The exponent syntax allows a real-number to be specified in scientific notation as a magnitude and exponent pair . The exponent syntax comprises a real in decimal syntax or an integer, followed by the character e, f, d, or l which indicates the precision of the real-number, followed by the exponent as an integer.

Exponent Syntax. 

<magnitude-exponent> = (<decimal>|<integer>)['e'|'f'|'d'|'l']<integer>

e and f indicate a single precision floating point number, d indicates double precision and l indicates long precision.

Strings

Literal strings consist of a sequence of characters enclosed in double quotes "...".

String Syntax. 

<string> = '"'<unicode char>*'"'

where <unicode char> can be any Unicode character.

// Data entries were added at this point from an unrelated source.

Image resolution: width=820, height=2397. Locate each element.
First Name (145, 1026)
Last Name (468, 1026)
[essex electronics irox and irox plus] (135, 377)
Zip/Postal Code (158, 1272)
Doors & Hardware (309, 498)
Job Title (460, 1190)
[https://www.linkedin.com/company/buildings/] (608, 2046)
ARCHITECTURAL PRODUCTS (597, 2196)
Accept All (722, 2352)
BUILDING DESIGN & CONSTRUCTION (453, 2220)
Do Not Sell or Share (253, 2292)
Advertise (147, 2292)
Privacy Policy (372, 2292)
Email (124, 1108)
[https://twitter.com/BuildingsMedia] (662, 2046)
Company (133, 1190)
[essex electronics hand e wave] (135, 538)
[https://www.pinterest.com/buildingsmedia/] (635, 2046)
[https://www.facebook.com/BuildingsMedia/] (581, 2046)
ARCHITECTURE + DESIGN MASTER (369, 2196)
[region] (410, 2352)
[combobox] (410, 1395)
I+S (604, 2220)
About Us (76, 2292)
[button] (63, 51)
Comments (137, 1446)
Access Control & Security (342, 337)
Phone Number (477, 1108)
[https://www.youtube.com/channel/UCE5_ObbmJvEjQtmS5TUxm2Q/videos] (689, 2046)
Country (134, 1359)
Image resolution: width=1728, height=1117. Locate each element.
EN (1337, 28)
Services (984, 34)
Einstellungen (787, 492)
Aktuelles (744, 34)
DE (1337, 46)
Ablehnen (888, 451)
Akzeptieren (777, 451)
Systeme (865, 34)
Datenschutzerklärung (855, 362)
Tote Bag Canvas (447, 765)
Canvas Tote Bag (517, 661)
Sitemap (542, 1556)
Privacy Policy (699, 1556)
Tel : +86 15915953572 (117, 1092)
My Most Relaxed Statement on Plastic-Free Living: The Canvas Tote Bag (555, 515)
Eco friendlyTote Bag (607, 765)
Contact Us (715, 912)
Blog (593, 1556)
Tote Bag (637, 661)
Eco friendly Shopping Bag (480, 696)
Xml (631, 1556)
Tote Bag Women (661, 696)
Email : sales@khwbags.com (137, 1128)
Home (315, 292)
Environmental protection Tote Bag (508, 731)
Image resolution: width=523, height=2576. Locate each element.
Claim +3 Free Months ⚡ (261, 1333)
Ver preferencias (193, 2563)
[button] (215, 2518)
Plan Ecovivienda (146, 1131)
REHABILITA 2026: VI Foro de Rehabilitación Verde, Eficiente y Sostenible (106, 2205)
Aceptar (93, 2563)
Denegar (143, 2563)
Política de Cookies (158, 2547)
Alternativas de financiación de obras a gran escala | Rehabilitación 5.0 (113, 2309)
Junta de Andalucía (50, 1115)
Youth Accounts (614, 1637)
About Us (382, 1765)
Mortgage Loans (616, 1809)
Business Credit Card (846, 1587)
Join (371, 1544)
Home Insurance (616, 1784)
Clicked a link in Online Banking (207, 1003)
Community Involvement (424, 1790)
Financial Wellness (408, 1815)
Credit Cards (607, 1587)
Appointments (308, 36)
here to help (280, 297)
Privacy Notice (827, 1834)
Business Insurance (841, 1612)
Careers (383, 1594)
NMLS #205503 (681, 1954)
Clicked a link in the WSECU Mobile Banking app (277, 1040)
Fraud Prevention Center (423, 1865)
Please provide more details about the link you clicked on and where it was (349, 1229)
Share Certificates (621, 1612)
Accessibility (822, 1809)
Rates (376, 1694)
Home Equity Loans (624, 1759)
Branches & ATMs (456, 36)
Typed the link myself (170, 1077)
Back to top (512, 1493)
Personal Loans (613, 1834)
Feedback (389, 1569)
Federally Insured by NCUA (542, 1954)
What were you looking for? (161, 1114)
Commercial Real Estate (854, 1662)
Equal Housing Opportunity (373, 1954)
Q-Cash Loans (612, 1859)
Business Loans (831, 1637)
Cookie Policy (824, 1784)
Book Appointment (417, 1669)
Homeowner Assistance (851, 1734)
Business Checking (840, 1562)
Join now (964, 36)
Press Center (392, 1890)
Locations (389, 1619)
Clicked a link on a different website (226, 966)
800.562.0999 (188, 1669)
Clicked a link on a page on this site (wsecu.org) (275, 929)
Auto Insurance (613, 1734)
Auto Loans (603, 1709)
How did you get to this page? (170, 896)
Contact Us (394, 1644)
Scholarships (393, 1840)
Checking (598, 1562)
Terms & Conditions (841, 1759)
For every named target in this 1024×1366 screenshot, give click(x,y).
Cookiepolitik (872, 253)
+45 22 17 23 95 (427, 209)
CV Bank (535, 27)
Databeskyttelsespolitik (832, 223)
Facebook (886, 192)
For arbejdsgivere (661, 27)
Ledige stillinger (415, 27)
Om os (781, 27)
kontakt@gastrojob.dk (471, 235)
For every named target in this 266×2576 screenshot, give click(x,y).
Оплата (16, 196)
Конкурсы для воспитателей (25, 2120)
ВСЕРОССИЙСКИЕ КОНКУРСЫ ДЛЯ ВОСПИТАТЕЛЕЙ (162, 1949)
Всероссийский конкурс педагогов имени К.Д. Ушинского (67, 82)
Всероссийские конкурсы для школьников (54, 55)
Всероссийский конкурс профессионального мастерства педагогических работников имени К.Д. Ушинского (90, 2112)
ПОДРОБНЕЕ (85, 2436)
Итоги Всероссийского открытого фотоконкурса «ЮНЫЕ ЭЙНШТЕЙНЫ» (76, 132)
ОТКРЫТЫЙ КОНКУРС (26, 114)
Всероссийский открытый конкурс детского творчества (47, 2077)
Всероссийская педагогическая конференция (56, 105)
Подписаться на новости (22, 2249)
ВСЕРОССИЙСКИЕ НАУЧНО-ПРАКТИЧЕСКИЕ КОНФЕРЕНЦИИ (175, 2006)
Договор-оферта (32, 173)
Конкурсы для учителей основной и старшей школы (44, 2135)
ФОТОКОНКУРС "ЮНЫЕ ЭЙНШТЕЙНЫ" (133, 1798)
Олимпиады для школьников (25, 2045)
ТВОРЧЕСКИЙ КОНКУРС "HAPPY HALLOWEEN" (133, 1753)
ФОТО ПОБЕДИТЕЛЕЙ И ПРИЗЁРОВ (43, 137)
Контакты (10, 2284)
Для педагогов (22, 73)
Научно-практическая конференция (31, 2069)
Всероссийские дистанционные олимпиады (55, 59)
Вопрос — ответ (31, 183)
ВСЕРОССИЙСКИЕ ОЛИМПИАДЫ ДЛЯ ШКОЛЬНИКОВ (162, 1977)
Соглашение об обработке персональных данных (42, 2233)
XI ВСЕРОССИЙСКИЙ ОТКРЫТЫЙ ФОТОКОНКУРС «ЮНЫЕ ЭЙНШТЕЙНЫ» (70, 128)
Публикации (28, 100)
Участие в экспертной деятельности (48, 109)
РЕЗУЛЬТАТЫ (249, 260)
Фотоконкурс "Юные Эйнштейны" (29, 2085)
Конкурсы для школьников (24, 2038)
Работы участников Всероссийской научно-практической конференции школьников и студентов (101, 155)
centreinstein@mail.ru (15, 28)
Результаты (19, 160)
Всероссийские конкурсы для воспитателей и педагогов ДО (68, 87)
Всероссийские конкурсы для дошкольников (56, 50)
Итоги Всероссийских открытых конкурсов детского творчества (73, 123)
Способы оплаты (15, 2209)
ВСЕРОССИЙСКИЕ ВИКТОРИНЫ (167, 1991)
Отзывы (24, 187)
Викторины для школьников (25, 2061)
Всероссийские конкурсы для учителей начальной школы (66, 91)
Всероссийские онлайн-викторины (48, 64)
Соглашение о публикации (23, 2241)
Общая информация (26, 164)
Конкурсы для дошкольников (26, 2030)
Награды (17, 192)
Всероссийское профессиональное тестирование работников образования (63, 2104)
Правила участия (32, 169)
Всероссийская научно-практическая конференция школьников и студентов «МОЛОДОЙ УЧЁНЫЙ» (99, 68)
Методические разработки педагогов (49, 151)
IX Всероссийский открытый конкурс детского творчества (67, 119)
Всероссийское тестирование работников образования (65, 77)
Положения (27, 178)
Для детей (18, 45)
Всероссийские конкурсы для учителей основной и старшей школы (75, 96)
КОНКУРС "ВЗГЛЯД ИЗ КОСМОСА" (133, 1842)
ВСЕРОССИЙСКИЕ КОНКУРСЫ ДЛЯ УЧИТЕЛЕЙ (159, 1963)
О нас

A literal " character can appear inside a string if it is preceded by the backslash escape character \.

Example. 

"John said \"Hello\""

Certain escape sequence, consisting of a \ followed by a character, are shorthands for special characters, allowing the character to appear in the parsed string without having to write the actual character in the string literal.

Table 1. Escape Sequences

Sequence Character ASCII Character Code (Hex)

\n

Line Feed (LF) / New Line

0A

\r

Carriage Return (CR)

0D

\t

Tab

09

\u{<code>}

Unicode Character

<code>


The \u{<code>} escape sequence is replaced with the Unicode character with code (in hexadecimal) <code>. There must be an opening brace { following \u otherwise the escape sequence is treated as an ordinary literal character escape, in which \u is replaced with u. Currently the closing brace is optional }, as only the characters up to the first character that is not a hexadecimal digit are considered part of the character code. However, it is good practice to insert the closing brace as it clearly delimits which characters are to be interpreted as the character code and which characters are literal characters.

[Tip]

The \n, \r and \t escape sequences can alternatively be written as \u{A}, \u{D} and \u{9} respectively.

[Caution]

In a future release, omitting either the opening or closing brace, in a Unicode escape sequence, may result in a parse error.